Context Hub vulnerable to supply chain attacks, says tester

The new AI tool highlights the risk when developers point their bots at non-authoritative information sources, with predictable consequences.

On the surface, the recent critique of a new tool called Context Hub by a developer who created an open-source alternative appears to be an illustration that the tool is vulnerable to misuse. But delve further and it serves as a far greater warning to AI developers of the downside of using non-authoritative sources of information.

Two weeks ago, Andrew Ng, founder of a Silicon Valley technical training firm called DeepLearning.AI, launched the product, which he stated in a LinkedIn post is an open tool that gives a coding agent the up-to-date API documentation it needs.

However, on Wednesday, Mickey Shmueli, the developer of LAP, which he described as an “open source alternative to Context Hub,” released a Context Hub supply chain attack Proof of Concept (PoC) on Github.

He explained the problem he’d discovered: Context Hub contributors submit docs as GitHub pull requests, maintainers merge them, and agents fetch the content on demand, “[but] the pipeline has zero content sanitization at every stage”

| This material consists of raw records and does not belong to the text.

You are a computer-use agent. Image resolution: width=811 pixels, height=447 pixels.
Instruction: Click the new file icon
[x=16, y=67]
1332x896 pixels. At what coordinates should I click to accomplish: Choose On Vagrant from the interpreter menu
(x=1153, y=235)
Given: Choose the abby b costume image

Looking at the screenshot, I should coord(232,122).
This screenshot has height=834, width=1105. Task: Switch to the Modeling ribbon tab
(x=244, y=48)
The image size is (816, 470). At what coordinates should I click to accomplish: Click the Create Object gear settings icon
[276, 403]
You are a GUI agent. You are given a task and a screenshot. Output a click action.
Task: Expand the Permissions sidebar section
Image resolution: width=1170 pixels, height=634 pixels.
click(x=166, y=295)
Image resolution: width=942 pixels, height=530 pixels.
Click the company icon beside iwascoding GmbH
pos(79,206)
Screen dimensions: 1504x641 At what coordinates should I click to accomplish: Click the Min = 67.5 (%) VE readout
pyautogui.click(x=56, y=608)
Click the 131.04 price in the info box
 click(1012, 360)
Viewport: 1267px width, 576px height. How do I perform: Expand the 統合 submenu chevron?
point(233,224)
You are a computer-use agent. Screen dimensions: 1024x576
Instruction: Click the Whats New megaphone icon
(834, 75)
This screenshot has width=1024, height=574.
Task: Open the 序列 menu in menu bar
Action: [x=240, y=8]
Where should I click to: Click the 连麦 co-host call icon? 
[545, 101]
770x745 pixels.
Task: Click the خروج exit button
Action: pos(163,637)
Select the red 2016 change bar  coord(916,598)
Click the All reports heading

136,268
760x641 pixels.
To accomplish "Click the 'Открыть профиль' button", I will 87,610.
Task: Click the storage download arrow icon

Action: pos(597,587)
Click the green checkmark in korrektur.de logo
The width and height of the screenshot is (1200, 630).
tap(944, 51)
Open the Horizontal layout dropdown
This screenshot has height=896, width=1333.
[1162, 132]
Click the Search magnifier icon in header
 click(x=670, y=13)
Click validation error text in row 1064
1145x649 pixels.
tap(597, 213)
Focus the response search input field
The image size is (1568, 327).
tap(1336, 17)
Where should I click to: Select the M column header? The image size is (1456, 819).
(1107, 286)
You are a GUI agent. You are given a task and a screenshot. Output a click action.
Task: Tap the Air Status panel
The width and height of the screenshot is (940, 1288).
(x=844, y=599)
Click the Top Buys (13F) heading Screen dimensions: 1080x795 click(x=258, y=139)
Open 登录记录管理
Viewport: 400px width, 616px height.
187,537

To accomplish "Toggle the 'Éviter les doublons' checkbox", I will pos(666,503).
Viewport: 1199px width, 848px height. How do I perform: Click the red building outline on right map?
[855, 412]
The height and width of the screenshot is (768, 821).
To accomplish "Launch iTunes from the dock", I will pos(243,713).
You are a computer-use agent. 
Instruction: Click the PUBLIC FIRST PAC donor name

Responding to Shmueli’s findings, David Shipley, CEO of Beauceron Security, said Thursday, “[it is] time to have a moment of pure honesty about agentic AI. At its best, it’s a gullible, high-speed idiot that occasionally trips on hallucinogenic mushrooms that you’re giving the ability to act on your behalf. Stop and think about that. Would you knowingly hire a human that fit that description and then give them unsupervised access to code or your personal banking?  I wouldn’t.”

LLM-based generative AI tools, he said, “do not have the capacity for critical thought or reasoning, period. They’re probability math and tokens. They’re faking reasoning by retuning and iterating prompts to reduce the chances of being wrong.” 

That is not critical thinking, Shipley said, noting, “what was true in the 1950s remains true today: Garbage in, garbage out.”

People, he said, “built stochastic parrots that can be manipulated by sweet talking to them, and they call it prompt engineering. Dudes, it’s social engineering. And the more the AI industry keeps telling us about the Emperor’s New Clothes, the dumber we all look for believing them.”